Now…for all of you who don’t know what “Dad chits” are, let me explain. First, according to the dictionary, the word “chit” is defined as:
chit1.
/CHit/ – noun
1. A short official note, memorandum, or voucher, typically recording a sum owed.

So…yes…Ali owed me a favor or two, or three…hence the word, “chit” as a reminder…and the word “Dad” meaning me…combined as “Dad chit.”  While I never actually write down who owes whom what, it has been understood for years that owing Dad a favor, for a favor rendered, will create a virtual “Dad chit.”  The fact is, I usually don’t ever call them in, (which is a gambling term for when a bookie comes to collect the money for all of the “IOU” chits he has written…don’t ask me how I know this).  I am a Dad. I am happy to do things for my daughters. But as it turns out, finding Bob required me to call in my Dad chits, because Ali wanted nothing to do with the whole seedy affair.

And as it turned out…I don’t blame her.

I could bore you with useless details…about tracking him down through this friend, who as it turns out, owed Ali a chit or two.  And how I found myself ordering home delivery from Doordash (in fact MANY deliveries, to get to the right guy), or how Ali, her friend and I, got to actually do one of those “AHA!!  IT’S YOU!” moments when he finally arrived…and how hard it is to get a the remnants of a “Falafel Platter” (Ali’s friend is a Vegan) out of the carpet.

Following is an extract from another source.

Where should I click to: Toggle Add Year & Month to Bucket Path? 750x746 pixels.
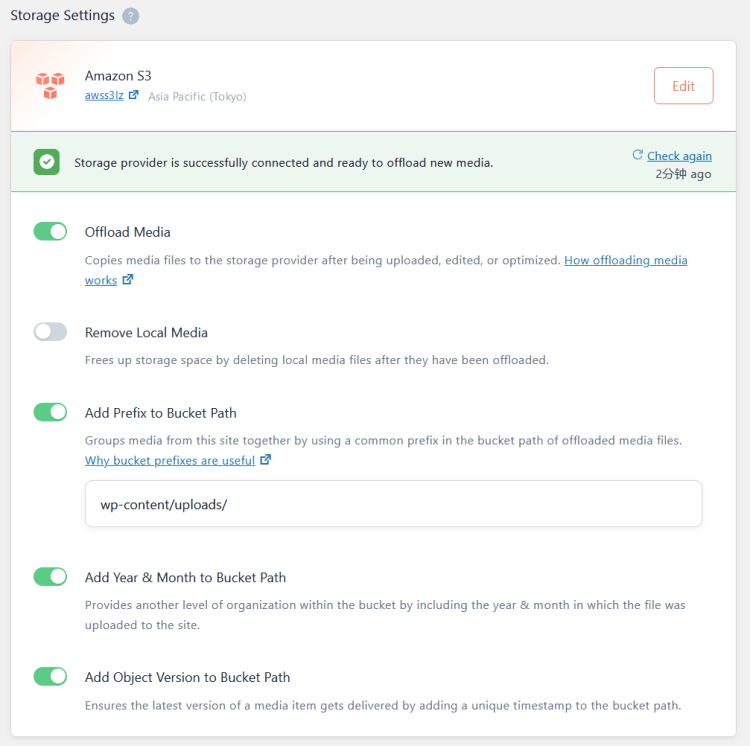pyautogui.click(x=50, y=577)
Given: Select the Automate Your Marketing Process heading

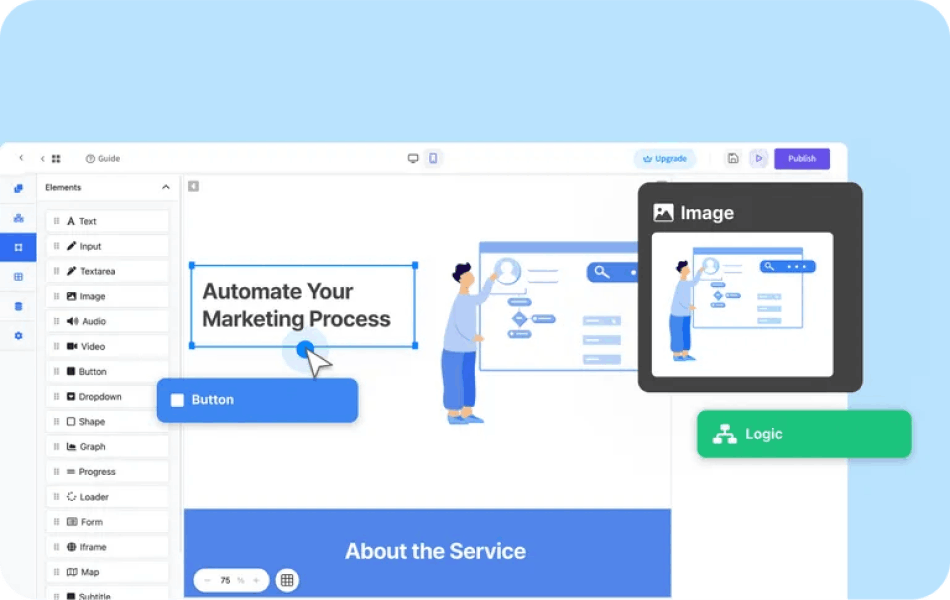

No…I won’t bore you with the details. But, I will tell you that when we finally got Bob to stop yelling, and got him settled down,  and he revealed the reality about his work with EA, the future of TSTO, and how we have all come to playing a game that seems like it has been put on “Hospice Mode” for the past few months… well…it’s all a bit weird.

Suffice it to say, that it is a story worth telling.  And I will tell it.  Just not today.

I have stuff to do, that is going to take the rest of my day. And I need to try and figure out why all of my clothes smell like Falafel. It’s weird.